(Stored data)
_____

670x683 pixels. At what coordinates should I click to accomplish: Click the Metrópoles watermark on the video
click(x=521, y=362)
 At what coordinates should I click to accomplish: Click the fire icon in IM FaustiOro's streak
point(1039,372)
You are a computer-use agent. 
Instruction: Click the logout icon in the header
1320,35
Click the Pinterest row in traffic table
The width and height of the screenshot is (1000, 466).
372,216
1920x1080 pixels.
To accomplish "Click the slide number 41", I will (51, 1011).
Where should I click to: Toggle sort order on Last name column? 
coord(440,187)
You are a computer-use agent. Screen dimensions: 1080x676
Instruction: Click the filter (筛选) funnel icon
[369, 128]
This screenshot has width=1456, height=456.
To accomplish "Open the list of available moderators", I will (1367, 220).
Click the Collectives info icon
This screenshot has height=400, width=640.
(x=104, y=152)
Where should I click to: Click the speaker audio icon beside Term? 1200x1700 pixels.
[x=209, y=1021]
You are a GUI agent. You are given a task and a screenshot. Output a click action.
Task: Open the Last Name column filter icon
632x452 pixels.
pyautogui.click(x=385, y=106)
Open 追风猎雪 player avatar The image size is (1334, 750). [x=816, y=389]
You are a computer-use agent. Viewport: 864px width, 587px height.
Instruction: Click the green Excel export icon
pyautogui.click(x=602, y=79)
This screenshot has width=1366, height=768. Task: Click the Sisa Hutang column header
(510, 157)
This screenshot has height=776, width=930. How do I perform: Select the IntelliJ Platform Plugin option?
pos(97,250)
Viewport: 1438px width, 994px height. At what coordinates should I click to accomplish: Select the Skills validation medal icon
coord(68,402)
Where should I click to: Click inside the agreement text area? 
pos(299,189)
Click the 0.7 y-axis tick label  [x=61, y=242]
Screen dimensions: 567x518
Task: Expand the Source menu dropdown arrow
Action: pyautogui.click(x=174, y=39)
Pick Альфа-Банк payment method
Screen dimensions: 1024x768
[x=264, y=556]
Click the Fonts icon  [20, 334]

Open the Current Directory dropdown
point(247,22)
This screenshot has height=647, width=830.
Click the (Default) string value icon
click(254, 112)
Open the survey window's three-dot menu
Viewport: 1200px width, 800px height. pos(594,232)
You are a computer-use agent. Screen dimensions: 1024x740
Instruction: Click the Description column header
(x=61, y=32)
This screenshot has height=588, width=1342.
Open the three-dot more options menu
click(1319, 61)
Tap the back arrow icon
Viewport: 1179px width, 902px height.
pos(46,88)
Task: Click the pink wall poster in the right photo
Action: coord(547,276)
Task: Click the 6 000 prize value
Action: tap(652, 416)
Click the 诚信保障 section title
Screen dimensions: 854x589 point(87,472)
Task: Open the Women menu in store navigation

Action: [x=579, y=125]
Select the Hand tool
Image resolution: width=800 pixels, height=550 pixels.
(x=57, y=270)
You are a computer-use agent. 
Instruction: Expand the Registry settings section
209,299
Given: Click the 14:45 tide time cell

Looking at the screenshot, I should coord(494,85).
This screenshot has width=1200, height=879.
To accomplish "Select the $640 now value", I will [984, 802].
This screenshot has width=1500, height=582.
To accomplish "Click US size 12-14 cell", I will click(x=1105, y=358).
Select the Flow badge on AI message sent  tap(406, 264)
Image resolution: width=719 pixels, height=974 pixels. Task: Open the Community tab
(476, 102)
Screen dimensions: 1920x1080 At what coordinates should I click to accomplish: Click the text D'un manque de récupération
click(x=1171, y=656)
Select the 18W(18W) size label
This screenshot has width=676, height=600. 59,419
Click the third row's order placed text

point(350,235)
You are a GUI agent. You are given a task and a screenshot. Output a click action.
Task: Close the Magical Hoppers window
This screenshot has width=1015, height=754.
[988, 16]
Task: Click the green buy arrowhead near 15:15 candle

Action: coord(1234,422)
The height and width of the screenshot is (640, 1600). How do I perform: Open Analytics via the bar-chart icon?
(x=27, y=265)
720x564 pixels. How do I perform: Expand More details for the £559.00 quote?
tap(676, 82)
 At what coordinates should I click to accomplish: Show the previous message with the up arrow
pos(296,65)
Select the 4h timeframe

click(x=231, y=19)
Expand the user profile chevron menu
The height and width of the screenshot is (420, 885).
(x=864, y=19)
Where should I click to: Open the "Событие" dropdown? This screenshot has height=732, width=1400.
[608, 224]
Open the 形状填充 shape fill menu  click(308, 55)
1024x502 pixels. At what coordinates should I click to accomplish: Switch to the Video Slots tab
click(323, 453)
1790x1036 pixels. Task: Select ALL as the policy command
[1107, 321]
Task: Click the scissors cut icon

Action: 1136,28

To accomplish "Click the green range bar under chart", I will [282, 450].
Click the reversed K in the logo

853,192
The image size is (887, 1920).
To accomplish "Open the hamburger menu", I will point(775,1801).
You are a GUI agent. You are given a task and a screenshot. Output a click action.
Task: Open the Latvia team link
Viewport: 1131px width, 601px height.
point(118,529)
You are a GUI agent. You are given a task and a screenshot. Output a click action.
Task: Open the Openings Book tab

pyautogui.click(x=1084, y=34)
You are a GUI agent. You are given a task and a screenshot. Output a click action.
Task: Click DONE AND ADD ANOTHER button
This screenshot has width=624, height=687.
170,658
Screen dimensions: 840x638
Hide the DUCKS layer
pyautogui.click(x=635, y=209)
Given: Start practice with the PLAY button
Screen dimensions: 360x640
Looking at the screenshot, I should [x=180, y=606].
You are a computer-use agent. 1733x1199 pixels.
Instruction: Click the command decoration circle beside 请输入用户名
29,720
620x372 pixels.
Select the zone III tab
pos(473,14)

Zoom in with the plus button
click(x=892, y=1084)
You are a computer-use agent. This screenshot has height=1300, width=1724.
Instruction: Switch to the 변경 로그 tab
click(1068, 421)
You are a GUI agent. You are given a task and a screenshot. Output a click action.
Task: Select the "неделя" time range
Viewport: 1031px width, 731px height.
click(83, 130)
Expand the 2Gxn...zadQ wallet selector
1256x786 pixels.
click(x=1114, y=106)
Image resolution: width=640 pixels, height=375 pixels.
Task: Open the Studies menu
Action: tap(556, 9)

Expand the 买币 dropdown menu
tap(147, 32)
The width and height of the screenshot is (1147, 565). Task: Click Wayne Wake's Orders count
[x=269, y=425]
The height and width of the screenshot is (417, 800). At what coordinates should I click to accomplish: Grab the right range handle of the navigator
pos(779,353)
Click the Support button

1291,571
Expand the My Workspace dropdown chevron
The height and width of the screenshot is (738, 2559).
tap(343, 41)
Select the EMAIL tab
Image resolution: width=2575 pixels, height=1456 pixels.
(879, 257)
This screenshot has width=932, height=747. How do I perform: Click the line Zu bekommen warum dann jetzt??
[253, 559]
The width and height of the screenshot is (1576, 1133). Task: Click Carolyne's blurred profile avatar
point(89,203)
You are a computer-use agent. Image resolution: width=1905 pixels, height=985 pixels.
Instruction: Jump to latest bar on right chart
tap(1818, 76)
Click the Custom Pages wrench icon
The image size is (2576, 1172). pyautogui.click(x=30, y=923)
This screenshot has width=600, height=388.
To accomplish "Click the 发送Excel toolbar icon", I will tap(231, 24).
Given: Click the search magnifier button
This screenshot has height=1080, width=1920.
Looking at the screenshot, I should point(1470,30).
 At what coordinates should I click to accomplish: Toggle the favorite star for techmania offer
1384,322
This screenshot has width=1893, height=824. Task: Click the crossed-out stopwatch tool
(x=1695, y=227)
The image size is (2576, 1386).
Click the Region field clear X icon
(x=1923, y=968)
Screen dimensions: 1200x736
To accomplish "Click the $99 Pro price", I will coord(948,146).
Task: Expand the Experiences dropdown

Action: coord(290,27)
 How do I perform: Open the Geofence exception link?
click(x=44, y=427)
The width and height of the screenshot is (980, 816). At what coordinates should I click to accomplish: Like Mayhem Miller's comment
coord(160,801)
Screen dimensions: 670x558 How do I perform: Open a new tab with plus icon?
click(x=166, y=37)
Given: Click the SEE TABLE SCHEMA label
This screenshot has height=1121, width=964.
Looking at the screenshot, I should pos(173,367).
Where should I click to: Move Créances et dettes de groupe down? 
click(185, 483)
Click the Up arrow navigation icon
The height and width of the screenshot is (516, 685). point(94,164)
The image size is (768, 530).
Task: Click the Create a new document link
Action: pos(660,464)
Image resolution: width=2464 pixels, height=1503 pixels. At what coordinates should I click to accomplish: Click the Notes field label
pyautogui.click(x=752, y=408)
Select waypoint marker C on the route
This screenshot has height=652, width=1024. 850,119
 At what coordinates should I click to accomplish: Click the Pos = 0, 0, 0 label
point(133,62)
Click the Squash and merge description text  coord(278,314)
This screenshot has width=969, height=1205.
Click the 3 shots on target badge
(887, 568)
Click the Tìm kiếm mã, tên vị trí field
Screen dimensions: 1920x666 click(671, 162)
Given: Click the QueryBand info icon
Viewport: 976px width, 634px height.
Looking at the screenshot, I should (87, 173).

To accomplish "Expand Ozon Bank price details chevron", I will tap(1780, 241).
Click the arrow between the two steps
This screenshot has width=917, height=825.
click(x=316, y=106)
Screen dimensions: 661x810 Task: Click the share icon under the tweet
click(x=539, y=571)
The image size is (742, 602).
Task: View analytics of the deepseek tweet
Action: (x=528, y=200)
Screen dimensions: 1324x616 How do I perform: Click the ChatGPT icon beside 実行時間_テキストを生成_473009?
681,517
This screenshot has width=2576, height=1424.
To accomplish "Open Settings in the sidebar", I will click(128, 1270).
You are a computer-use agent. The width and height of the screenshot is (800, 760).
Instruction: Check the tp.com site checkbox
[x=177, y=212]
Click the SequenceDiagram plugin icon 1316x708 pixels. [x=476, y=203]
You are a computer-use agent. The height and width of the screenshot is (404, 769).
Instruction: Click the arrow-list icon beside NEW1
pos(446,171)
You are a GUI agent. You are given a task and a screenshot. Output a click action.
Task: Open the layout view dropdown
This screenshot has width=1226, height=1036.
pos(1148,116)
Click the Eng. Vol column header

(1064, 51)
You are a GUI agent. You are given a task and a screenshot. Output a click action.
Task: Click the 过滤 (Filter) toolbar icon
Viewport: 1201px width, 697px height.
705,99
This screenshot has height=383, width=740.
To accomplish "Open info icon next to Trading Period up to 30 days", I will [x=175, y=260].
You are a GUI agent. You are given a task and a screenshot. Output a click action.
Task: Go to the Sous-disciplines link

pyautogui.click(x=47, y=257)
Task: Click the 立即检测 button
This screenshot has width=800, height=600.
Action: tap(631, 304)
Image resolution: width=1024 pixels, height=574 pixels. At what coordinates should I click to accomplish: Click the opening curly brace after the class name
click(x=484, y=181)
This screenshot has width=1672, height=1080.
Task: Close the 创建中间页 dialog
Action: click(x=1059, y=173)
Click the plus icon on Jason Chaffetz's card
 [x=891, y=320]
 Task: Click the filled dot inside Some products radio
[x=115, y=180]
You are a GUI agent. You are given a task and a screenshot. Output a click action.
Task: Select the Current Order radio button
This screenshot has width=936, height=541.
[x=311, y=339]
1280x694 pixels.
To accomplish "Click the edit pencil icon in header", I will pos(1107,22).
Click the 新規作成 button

_____

• _Exercise description_:
The answer must be a single number: the count of lines in the data that contain the word "computer".

• _Solution below_:
10